## WHAT IS NEEDED
Your answer should be an exact copy of the lines from the start of the entries to the line containing "Task: Click the VR control icon", both included.

(Collection entries)
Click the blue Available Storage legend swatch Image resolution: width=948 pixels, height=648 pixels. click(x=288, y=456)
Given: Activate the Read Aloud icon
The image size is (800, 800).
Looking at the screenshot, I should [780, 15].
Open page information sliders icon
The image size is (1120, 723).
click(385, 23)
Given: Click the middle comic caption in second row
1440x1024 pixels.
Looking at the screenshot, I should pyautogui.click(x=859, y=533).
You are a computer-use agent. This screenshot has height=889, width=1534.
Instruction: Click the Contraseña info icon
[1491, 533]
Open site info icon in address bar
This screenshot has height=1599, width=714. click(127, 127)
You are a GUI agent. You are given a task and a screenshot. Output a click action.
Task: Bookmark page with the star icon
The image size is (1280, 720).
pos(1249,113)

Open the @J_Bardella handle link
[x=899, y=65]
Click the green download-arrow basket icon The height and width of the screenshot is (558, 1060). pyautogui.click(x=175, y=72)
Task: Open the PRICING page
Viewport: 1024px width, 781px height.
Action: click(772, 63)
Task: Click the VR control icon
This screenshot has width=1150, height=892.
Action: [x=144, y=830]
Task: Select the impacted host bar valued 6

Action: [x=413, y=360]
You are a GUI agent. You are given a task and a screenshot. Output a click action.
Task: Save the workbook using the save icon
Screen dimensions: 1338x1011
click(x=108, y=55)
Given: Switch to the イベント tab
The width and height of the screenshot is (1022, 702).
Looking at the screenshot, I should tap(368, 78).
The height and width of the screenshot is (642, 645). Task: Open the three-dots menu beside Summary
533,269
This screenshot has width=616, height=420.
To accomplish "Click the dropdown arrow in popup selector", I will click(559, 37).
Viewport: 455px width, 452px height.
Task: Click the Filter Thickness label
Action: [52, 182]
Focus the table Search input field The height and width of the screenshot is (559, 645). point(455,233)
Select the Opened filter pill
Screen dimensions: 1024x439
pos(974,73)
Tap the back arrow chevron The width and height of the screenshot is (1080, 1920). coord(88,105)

## ANSWER TO THIS PROBLEM
Click the blue Available Storage legend swatch Image resolution: width=948 pixels, height=648 pixels. click(x=288, y=456)
Given: Activate the Read Aloud icon
The image size is (800, 800).
Looking at the screenshot, I should [780, 15].
Open page information sliders icon
The image size is (1120, 723).
click(385, 23)
Given: Click the middle comic caption in second row
1440x1024 pixels.
Looking at the screenshot, I should pyautogui.click(x=859, y=533).
You are a computer-use agent. This screenshot has height=889, width=1534.
Instruction: Click the Contraseña info icon
[1491, 533]
Open site info icon in address bar
This screenshot has height=1599, width=714. click(127, 127)
You are a GUI agent. You are given a task and a screenshot. Output a click action.
Task: Bookmark page with the star icon
The image size is (1280, 720).
pos(1249,113)

Open the @J_Bardella handle link
[x=899, y=65]
Click the green download-arrow basket icon The height and width of the screenshot is (558, 1060). pyautogui.click(x=175, y=72)
Task: Open the PRICING page
Viewport: 1024px width, 781px height.
Action: click(772, 63)
Task: Click the VR control icon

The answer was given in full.